EXERCISE DETAILS: Omit the pictures and return exactly the stretch of the material below from the line with "Task: Switch to the Tags tab" through the line with "Task: Click search".

** Opening EXTRACTED RECORDS block **

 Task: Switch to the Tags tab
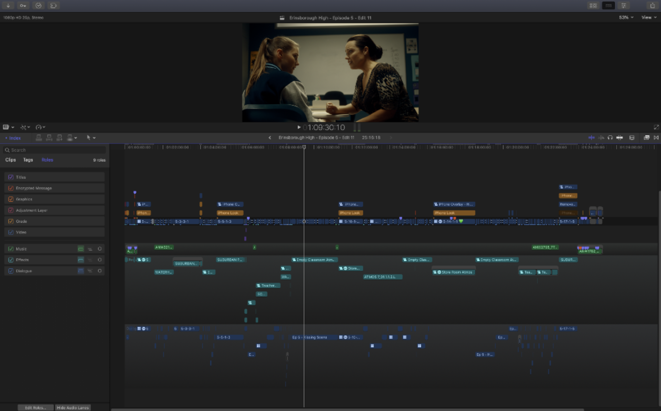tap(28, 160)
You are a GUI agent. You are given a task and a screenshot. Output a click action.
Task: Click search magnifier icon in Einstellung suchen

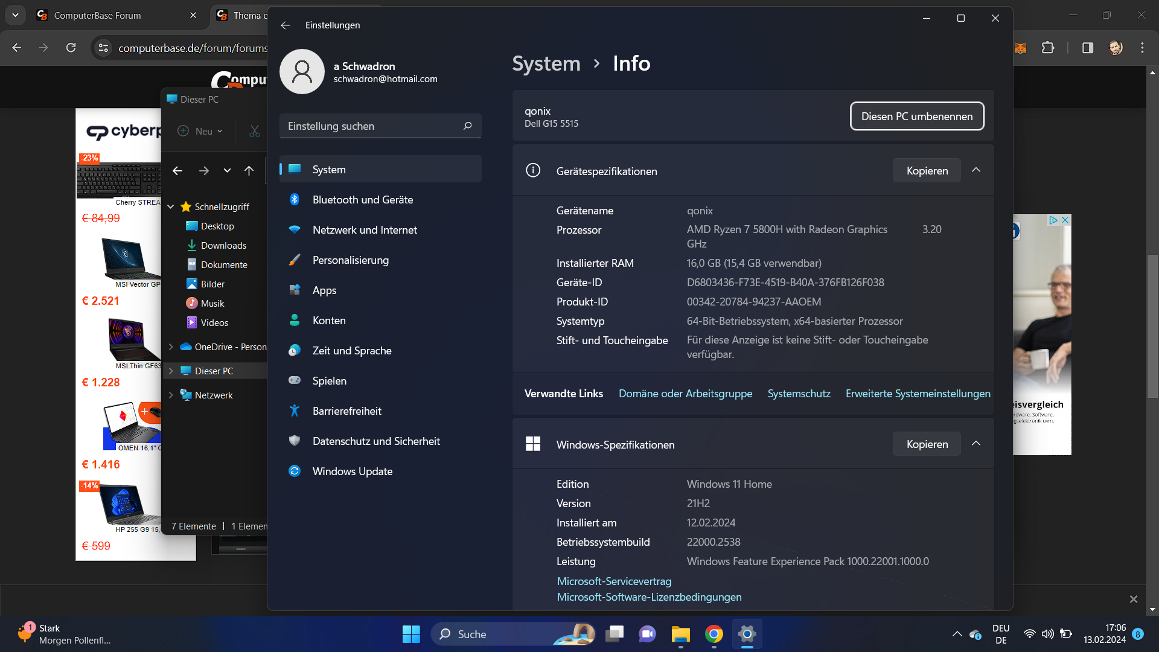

** Closing EXTRACTED RECORDS block **
** Opening EXTRACTED RECORDS block **

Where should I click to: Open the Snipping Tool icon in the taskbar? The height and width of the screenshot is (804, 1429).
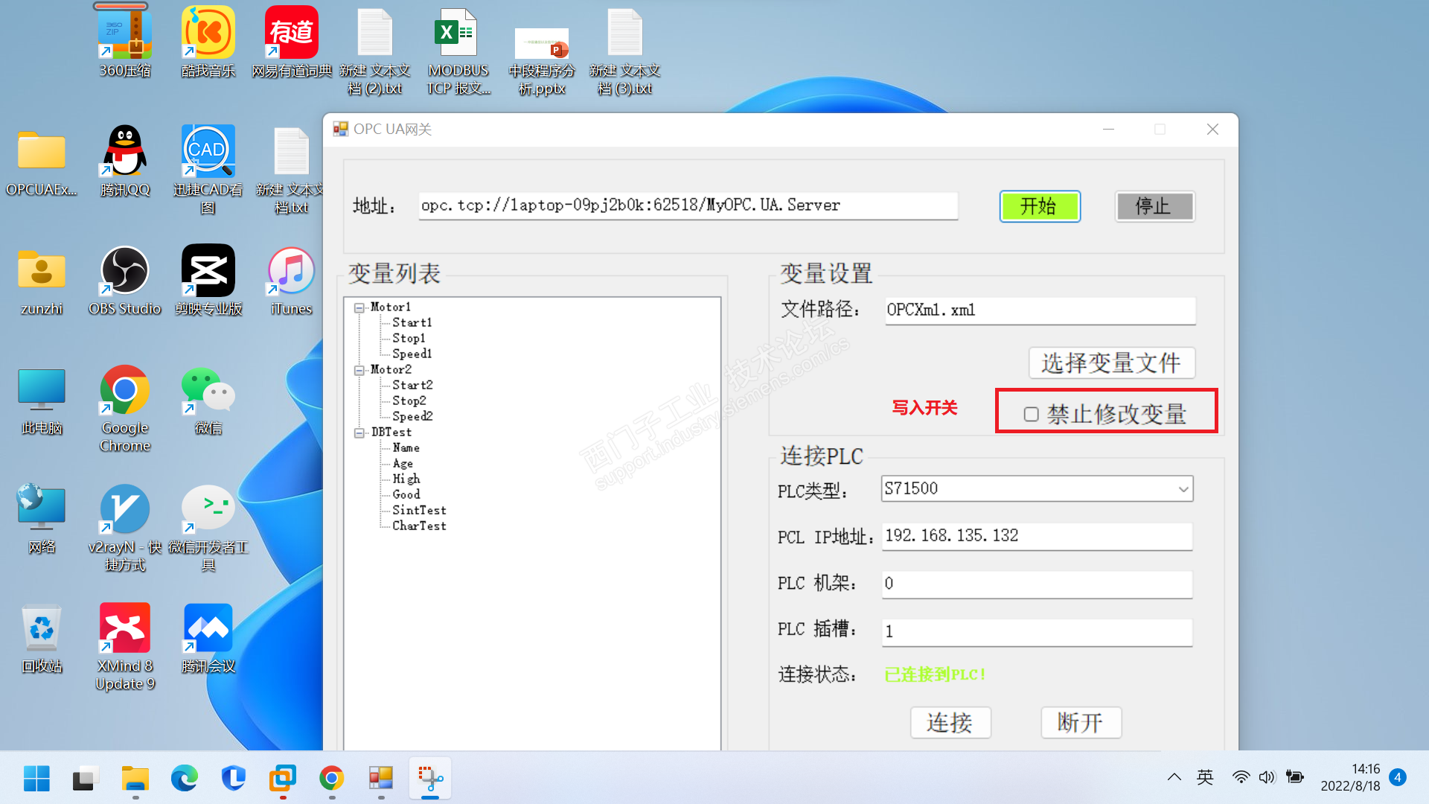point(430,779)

** Closing EXTRACTED RECORDS block **

YOUR SOLUTION:
 Task: Switch to the Tags tab
tap(28, 160)
You are a GUI agent. You are given a task and a screenshot. Output a click action.
Task: Click search magnifier icon in Einstellung suchen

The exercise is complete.